Alicia en el país de las maravillas

novela de Lewis Carroll
Las aventuras de Alicia en el país de las maravillas
Título original Alice's Adventures in Wonderland
Autor Lewis Carroll
Publicación 1865 (hace 155 años)
Idioma Inglés
«Siempre se llega a alguna parte si se camina lo bastante».

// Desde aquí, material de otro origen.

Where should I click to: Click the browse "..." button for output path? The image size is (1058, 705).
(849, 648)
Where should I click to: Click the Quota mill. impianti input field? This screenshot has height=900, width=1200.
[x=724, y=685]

Las aventuras de Alicia en el país de las maravillas es una obra de Lewis Carroll narrada en clave de cuento y publicado en 1865.

Citas del libroEditar

  • «—¿Y de qué sirve un libro sin dibujos ni diálogos?».
    • Alicia
  • «Alicia estaba ya tan acostumbrada a que todo cuanto le sucediera fuera algo extraordinario, que le pareció de los más soso y estúpido que la vida siguiera por el camino normal».
  • «Alicia empezó a sentirse medio dormida y siguió diciéndose como en sueños: "¿Comen murciélagos los gatos? ¿Comen murciélagos los gatos?" Y a veces: "¿Comen gatos los murciélagos?" Porque, como no sabía contestar a ninguna de las dos preguntas, no importaba mucho cual de las dos se formulara».
  • «Alicia se daba por lo general muy buenos consejos a sí misma (aunque rara vez los seguía)».
  • «—Llamar a la puerta serviría de algo —siguió el lacayo sin escucharla—, si tuviéramos la puerta entre nosotros dos. Por ejemplo, si tú estuvieras dentro, podrías llamar, y yo podría abrir para que salieras, sabes».
  • «—Si hubiera crecido —se dijo a sí misma—, hubiera sido un niño terriblemente feo, pero como cerdito me parece precioso».
  • «—Aquí todos estamos locos. Yo estoy loco. Tú estás loca».
    • Gato de Cheshire
  • «—¡Vaya! —se dijo Alicia. —He visto muchísimas veces un gato sin sonrisa, ¡pero una sonrisa sin gato! ¡Es la cosa más rara que he visto en toda mi vida!».
  • «—Necesitas un buen corte de pelo —dijo el Sombrerero».
  • «—¿En qué se parece un cuervo a un escritorio?».
    • Sombrerero
  • «—Si conocieras al Tiempo tan bien como lo conozco yo —dijo el Sombrerero—, no hablarías de matarlo. ¡El Tiempo es todo un personaje!».
  • «—La teoría del verdugo era que resultaba imposible cortar una cabeza si no había cuerpo del que cortarla; decía que nunca había tenido que hacer una cosa parecida en el pasado y que no iba a empezar a hacerla a estas alturas de su vida».
  • «— La teoría del Rey era que todo lo que tenía una cabeza podía ser decapitado, y que se dejara de decir tonterías».
  • «—La teoría de la Reina era que si no solucionaban el problema inmediatamente, haría cortar la cabeza a cuantos la rodeaban».
  • «—Todo tiene una moraleja, sólo falta saber encontrarla».
    • La duquesa
  • «—Empieza por el principio —dijo el Rey con gravedad— y sigue hasta llegar al final; allí te paras».
  • «—Y cuando termines de hablar...¡te callas!».